Chez moi, en cuisine, c’est déjà l’ébullition depuis 10 heures ce matin. Mère-grand a ressorti son programme de guerre, chronomètre autour du cou, sifflet près de la bouche, prête à tout moment à intervenir en tant que Lieutenant des opérations.
Bon, les filles en cuisine, les hommes dans le canapé. Déjà, ça commence mal, ça m’agace quand elle dit ça. Mon frère, Joshua, a autant de doigts que moi qui sont forcément plus agiles que les miens. »Les filles, à l’attaque : on commence par la brioche du petit-déjeuner de Noël d’abord, ensuite, on fera mariner les légumes et on préparera la farce de la dinde. »

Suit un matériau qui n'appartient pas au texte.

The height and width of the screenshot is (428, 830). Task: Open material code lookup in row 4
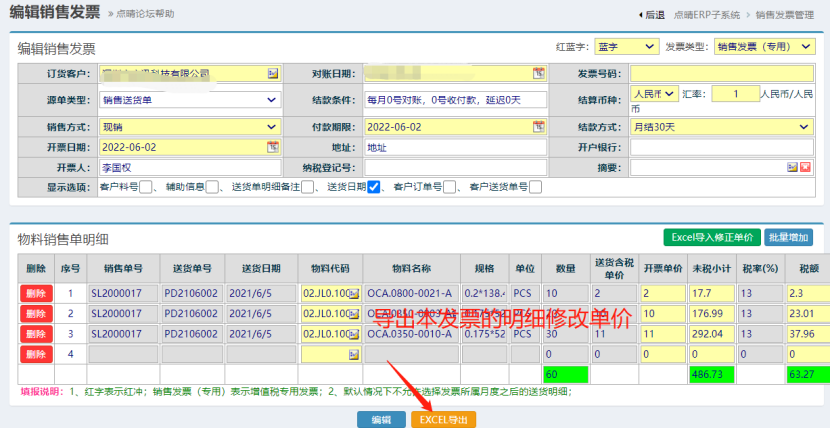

Pause déj’ de 10 minutes sans se goinfrer : ce soir, c’est Noël. Dans l’après-midi, on prépare les petites bouchées apéritives, les garnitures, les entrées. Des questions ?
- « Oui, moi ! Je pourrais avoir une pause vers 17 heures pour mettre du vernis.

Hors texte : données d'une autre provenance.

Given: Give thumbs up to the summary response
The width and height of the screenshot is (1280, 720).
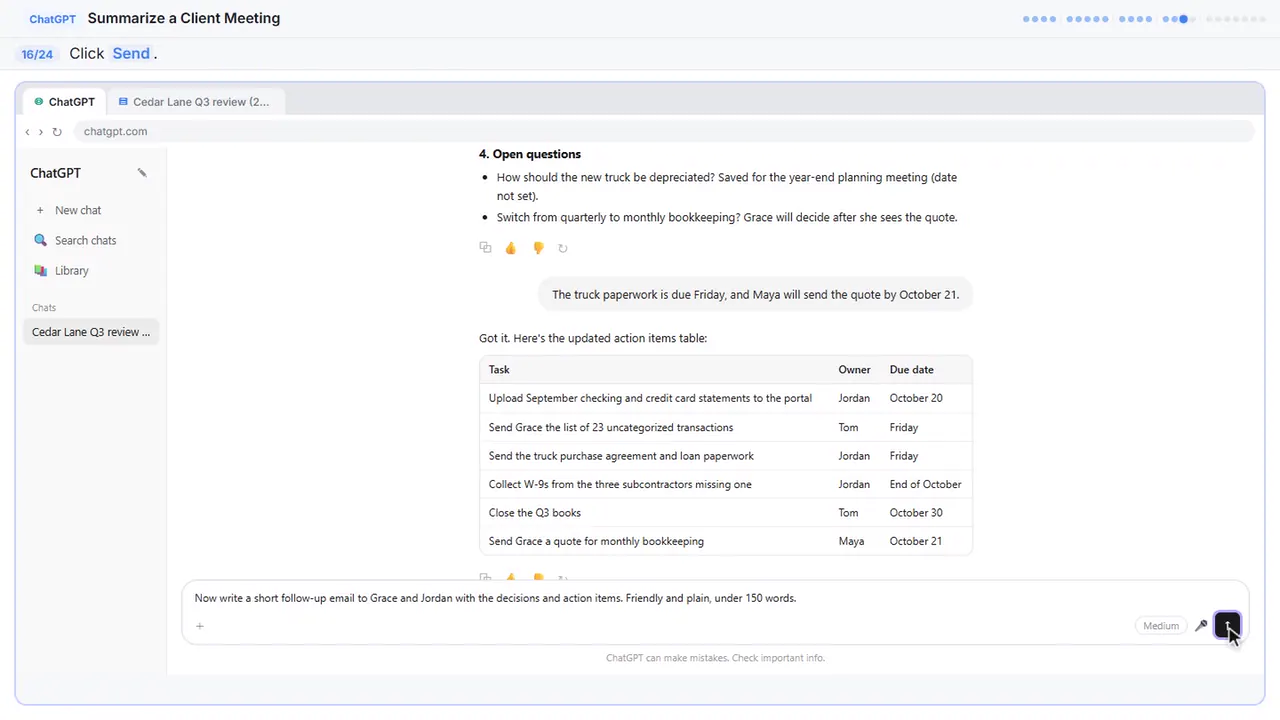Looking at the screenshot, I should coord(511,248).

- Des vraies questions ? Non ? Bon, à l’attaque ! »
(Coup de sifflet)
C’est beaucoup de préparatifs parce que ma grand-mère, même si ses petits enfants sont devenus adultes, elle fait un apéro, une entrée adultes, une entrée enfant, un plat et la tradition des 13 desserts.
C’est un peu comme à l’armée. Chacun se voit confier des missions très spéciales. Un commando de la bouffe, en quelques sortes. Pour un peu, on chanterait presque un air militaire en cadence.
Ma mère ira faire les dernières courses. Ma sœur, Brandi, aura le droit de s’occuper de la dinde, de la ronde de purées et du gaspacho tendance. Ma grand-mère s’occupera de faire mijoter le canard et de préparer les sauces et les ficelles picardes.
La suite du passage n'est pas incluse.